The Oscars may be synonymous with Hollywood — but it wasn't always that way.
During the first televised Academy Awards show in 1953, cameras switched between two stages, one in Hollywood and the second in New York City. While Bob Hope hosted the main ceremony at the Pantages Theatre on Hollywood Boulevard, former Academy president Conrad Nagel and actor Fredric March handed out statuettes at the soon-to-be-demolished NBC International Theater in Columbus Circle.
"Bob, we're trying to do as great a Hollywood premiere in New York here as possible," Nagel said in a brief appearance on camera. "Columbus Circle is lined with searchlights.
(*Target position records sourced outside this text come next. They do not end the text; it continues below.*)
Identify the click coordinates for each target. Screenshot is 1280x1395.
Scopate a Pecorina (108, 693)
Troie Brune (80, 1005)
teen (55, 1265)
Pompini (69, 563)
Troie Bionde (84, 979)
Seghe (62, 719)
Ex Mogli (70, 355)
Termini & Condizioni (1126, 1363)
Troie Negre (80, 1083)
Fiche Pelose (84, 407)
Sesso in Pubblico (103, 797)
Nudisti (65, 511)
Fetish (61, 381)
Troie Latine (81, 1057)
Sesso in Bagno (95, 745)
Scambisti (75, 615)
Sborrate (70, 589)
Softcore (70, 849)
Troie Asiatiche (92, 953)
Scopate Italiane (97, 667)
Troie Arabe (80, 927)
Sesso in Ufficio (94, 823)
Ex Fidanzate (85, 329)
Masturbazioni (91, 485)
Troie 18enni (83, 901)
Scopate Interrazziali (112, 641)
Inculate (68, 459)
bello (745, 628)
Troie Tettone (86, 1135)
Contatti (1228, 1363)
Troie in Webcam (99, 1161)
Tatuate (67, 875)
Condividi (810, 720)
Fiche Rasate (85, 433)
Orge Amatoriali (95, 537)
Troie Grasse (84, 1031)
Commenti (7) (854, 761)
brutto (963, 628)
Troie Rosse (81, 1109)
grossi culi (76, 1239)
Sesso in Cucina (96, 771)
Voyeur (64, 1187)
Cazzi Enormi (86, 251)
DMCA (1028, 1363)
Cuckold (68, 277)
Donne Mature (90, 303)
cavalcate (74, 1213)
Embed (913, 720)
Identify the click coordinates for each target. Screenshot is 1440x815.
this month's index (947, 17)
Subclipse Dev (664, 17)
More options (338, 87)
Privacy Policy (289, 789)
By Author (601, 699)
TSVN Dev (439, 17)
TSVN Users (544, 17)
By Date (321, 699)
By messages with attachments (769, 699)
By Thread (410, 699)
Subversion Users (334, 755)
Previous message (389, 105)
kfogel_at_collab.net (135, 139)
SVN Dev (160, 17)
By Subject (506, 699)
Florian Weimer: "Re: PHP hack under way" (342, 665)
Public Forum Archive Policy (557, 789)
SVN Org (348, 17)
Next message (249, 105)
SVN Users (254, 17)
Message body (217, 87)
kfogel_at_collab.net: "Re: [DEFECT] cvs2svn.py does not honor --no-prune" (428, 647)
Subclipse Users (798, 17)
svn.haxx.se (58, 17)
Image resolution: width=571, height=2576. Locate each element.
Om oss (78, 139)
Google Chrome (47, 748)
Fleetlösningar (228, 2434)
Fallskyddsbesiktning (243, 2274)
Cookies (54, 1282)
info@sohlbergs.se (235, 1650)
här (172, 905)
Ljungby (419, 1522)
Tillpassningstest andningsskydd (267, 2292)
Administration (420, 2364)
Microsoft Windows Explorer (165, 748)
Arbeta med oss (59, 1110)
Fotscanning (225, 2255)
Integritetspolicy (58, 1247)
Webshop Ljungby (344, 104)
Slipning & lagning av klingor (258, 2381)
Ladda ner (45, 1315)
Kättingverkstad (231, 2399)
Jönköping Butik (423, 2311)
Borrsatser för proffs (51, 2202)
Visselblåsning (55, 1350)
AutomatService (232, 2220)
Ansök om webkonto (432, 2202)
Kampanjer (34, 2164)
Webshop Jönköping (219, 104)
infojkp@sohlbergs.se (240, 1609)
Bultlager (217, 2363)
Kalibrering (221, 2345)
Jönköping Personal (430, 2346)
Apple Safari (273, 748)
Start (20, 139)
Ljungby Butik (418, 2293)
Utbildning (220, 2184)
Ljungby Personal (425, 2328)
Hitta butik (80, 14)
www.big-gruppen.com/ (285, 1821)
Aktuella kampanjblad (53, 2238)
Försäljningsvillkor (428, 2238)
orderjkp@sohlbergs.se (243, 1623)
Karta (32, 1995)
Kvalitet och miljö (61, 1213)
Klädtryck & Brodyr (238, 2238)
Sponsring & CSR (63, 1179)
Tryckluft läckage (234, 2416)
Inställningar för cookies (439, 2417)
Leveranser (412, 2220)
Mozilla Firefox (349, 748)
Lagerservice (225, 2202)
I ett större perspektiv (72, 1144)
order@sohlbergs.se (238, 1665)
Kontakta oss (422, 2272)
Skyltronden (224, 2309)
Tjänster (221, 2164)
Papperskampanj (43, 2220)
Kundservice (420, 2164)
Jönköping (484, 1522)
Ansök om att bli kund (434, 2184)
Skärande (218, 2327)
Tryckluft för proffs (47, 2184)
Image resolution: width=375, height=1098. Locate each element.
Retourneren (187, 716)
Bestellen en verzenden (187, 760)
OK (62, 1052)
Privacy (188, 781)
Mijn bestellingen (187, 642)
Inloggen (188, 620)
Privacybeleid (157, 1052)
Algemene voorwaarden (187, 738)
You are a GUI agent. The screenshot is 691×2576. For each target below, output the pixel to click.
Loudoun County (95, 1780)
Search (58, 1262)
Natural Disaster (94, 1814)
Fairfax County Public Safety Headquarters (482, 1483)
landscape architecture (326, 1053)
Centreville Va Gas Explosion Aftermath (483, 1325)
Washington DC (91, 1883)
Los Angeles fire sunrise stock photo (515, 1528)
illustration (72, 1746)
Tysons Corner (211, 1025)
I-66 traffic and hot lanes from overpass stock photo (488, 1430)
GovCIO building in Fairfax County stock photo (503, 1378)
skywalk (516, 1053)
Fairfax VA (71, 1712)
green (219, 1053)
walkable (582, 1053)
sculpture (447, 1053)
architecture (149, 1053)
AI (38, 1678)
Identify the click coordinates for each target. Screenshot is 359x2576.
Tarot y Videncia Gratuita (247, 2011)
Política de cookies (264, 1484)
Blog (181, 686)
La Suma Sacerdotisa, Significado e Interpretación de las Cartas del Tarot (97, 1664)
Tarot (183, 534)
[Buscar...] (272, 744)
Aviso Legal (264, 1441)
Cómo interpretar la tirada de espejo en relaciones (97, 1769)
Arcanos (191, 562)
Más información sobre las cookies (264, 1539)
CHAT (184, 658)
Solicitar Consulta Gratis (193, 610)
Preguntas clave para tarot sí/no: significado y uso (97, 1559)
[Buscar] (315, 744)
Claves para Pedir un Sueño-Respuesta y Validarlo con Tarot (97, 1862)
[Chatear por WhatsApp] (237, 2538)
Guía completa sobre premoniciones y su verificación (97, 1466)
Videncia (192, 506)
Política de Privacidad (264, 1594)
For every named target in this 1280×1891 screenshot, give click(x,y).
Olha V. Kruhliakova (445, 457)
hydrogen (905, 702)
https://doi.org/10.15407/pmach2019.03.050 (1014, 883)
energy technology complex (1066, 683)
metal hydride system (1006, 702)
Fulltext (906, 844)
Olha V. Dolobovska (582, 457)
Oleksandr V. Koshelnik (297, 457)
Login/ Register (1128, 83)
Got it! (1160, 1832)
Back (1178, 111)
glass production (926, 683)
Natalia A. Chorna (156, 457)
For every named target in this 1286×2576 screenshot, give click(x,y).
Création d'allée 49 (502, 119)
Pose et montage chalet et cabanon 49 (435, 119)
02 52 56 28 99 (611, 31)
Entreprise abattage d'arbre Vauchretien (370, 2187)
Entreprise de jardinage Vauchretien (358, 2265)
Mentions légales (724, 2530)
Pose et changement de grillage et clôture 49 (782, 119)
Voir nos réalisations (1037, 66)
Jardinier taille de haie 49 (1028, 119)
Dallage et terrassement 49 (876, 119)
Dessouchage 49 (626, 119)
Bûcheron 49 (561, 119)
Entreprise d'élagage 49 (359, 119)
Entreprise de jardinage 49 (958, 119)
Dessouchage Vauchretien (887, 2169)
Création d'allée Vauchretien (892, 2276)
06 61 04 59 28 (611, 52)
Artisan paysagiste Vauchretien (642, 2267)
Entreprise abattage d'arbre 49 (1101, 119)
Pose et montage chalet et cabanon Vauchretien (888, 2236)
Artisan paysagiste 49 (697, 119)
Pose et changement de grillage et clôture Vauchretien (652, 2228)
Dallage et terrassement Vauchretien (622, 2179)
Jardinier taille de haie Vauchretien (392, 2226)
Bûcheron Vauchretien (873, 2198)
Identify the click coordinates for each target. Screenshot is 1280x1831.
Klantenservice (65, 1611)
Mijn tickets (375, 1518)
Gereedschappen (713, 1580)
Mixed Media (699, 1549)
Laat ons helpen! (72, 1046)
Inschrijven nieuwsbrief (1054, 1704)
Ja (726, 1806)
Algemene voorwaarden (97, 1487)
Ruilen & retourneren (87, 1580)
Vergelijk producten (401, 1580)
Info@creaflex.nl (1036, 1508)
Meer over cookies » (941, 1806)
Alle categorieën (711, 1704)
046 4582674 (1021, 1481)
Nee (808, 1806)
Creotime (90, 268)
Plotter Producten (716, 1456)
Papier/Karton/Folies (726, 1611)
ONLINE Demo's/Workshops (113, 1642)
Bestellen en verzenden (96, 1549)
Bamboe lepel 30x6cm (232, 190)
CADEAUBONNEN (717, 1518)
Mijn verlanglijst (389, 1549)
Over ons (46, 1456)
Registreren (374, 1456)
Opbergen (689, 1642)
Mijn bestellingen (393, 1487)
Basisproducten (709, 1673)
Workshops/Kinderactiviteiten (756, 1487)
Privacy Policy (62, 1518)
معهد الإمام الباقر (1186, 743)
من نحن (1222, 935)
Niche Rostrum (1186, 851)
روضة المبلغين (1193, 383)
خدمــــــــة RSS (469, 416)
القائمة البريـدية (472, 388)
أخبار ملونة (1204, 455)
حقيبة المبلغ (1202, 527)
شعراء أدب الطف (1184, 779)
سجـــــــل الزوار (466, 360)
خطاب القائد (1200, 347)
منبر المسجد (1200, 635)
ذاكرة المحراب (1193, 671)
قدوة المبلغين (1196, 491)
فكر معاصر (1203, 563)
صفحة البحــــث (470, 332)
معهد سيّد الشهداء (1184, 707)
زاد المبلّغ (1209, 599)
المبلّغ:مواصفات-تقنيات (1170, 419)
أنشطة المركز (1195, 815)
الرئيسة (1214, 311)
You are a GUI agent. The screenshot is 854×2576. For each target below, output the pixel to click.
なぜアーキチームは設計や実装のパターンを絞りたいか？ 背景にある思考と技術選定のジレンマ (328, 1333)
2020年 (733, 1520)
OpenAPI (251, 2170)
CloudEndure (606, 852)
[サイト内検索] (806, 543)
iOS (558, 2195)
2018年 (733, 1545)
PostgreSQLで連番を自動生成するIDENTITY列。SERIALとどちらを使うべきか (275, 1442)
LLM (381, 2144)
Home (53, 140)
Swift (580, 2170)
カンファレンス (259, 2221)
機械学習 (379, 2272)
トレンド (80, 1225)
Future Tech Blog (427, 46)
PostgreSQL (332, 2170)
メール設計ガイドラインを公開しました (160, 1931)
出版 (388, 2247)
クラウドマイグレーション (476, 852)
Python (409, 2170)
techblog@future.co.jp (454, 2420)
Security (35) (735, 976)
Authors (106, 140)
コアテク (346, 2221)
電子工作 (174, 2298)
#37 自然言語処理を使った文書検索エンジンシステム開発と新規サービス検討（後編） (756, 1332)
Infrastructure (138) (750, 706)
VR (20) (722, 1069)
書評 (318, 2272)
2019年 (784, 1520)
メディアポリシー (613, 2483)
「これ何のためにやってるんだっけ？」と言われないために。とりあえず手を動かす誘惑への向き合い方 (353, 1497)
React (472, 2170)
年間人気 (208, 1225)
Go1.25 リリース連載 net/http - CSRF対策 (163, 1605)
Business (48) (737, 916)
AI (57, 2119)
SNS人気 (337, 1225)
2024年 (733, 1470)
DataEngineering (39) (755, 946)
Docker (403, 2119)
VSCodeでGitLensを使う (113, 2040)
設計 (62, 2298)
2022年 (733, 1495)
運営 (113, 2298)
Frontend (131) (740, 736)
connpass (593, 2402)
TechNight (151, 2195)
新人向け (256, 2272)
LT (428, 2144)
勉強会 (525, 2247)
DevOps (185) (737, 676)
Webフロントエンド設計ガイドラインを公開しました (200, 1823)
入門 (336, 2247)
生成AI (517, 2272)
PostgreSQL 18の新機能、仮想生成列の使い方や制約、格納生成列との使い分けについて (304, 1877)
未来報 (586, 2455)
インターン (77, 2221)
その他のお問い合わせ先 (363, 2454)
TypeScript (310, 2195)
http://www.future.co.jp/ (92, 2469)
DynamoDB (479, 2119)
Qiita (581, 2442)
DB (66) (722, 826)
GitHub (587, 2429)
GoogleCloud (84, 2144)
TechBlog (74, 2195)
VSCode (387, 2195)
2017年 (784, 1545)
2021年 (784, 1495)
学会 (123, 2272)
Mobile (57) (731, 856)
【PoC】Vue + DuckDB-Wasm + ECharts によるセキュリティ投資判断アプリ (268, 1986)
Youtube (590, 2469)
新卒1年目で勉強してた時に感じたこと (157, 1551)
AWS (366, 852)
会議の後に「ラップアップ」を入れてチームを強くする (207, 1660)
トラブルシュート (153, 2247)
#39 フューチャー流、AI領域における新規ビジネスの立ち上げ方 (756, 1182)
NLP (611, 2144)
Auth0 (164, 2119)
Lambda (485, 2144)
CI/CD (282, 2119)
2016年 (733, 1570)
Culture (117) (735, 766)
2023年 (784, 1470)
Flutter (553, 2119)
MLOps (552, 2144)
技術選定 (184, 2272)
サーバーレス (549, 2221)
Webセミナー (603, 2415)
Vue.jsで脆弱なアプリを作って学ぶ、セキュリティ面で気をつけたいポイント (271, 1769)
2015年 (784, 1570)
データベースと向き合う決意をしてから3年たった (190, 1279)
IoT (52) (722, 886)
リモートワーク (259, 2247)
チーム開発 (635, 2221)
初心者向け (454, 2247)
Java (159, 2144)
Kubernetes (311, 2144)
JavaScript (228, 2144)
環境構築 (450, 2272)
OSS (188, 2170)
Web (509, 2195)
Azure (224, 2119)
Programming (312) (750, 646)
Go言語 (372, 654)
There are thousands of people out there.
"Incidentally," he added, "we have California weather here too — it's pouring rain."
What the Big Apple lacked in sunshine, it compensated for with talent: award nominees starring in Broadway shows were invited to slip into empty seats among the New York City audience after their curtains fell.
The Oscars' bicoastal broadcast experiment lasted through 1957, when actress Celeste Holm hosted in New York City and the Academy of Motion Picture Arts and Sciences realized that all the fresh, young faces had already migrated to L.A.
Here's photographic evidence that it actually happened:
A photo of Audrey Hepburn waiting with baited breath among the New York audience in 1954

She ended up winning an Oscar for her performance as the leading actress in "Roman Holiday."

You can see Hepburn receiving her Best Actress award on the large TV screen in Hollywood's Pantages Theatre in the photograph above.

She posed affectionately with the statuette in more than one snapshot. The Oscar was her first.